_KUTIPAN TEKS_
'''
KedaiPena.Com- Partai Keadilan Sejahtera (PKS) meyakini rencana Pemprov DKI Jakarta untuk menerapkan jalan berbayar elektronik atau electronic road pricing (ERP) di 25 ruas jalan di ibu kota akan berdampak pada kehidupan masyarakat. Hal ini mengingat banyak orang yang menggunakan sepeda motor sebagai sarana untuk memenuhi kebutuhan hidup.
“Apalagi kondisi ekonomi masyarakat saat ini belum sepenuhnya pulih setelah pandemi Covid-19, belum lagi ancaman krisis global yang sering disampaikan oleh Presiden Jokowi,” kata Anggota Komisi V DPR RI Fraksi PKS Suryadi Jaya Purnama, Kamis, (26/1/2023).
Atas dasar itu, Suryadi menegaskan, pihaknya menolak rencana penerapan ERP di Jakarta ini. Pasalnya, penerapan ERP ini, selain memberatkan masyarakat malah hanya akan memindahkan kemacetan saja.
Seharusnya, kata dia, pemerintah dapat menyelesaikan terlebih dahulu akar masalah kemacetan ini. Ia mengatakan, permasalahan utama ialah meningkatnya jumlah kendaraan pribadi yang tidak diikuti dengan peningkatan panjang jalan secara signifikan.
“Berdasarkan data BPS, pada tahun 2021 jumlah kendaraan bermotor di Jakarta sudah mencapai 21,75 juta unit, atau tumbuh 7,6 persen dengan proporsi tertinggi adalah sepeda motor mencapai 75,92 persen. Sebaliknya, pertumbuhan jalan hanya 0,01 persen per tahun,” beber Suryadi.
Ia juga menuturkan, dalam 5 tahun terakhir, cakupan pelayanan transportasi publik di Jakarta sudah meningkat hampir dua kali lipat dari 42 persen menjadi 82 persen.
Dengan transportasi publik yang sudah lebih baik, tegas dia, Pemerintah Pusat jangan malah membuat kebijakan yang akan meningkatkan penggunaan kendaraan pribadi seperti subisidi kendaraan listrik.
“Oleh karena itu, kami berpendapat solusi atas masalah kemacetan adalah pembatasan kepemilikan kendaraan, peningkatan jumlah transportasi publik serta penambahan dan perbaikan sarana prasarana jalan,” jelas dia.
'''
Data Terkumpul
'''
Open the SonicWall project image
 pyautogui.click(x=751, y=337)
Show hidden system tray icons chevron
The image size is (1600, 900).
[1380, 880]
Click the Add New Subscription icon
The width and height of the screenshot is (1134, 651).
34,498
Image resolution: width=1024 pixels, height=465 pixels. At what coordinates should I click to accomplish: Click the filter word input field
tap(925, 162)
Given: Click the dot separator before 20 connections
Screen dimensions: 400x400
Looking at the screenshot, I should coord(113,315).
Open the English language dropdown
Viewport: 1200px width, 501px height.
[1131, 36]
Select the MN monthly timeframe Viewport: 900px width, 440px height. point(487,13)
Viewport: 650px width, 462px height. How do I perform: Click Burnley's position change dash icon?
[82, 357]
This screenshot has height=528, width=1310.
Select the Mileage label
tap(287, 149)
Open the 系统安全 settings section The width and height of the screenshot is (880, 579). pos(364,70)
'''
_BUTIR TUGAS_
Lanjutkan berita tentang penolakan PKS terhadap rencana ERP di Jakarta, dimulai setelah kalimat terakhir yang tercantum. Entri-entri di atas diambil dari sumber lain.

_JAWABAN LATIHAN_
Suryadi mengakui, berbagai alternatif ERP sendiri sebenarnya telah dirancang dalam Peraturan Presiden (Perpres) No. 55 Tahun 2018 Tentang Rencana Induk Transportasi Jabodetabek Tahun 2018 -2029.
“Di antaranya Manajemen dan Rekayasa Lalu Lintas di kawasan Central Bussiness District (CBD); penerapan Sistern Prioritas Bus di persimpangan; penerapan Sistem Elektronik Parkir Meter; dan pengawasan Angkutan Barang,” tegas dia.
Ia memandang, permasalahan kemacetan ini sendiri sedianya juga harus diselesaikan bersama-sama dengan daerah penyangga Jakarta, tidak bisa sendiri-sendiri.
“Mengingat banyak warga dari Bogor, Depok, Tangerang, dan Bekasi yang bekerja di Jakarta dan menggunakan kendaraan pribadi karena transportasi umumnya belum memadai,” ungkap dia.
Ia menegaskan, salah satu cara yang terbaik untuk menyelesaikan masalah ini adalah melalui revisi UU No.22 Tahun 2009 tentang Lalu Lintas dan Angkutan Jalan (UU LLAJ).
“Namun kami menyayangkan pembahasan revisi UU ini justru tidak dilanjutkan, padahal sangat dibutuhkan untuk dapat memperbaiki tata kelola transportasi di Indonesia,” tandasnya.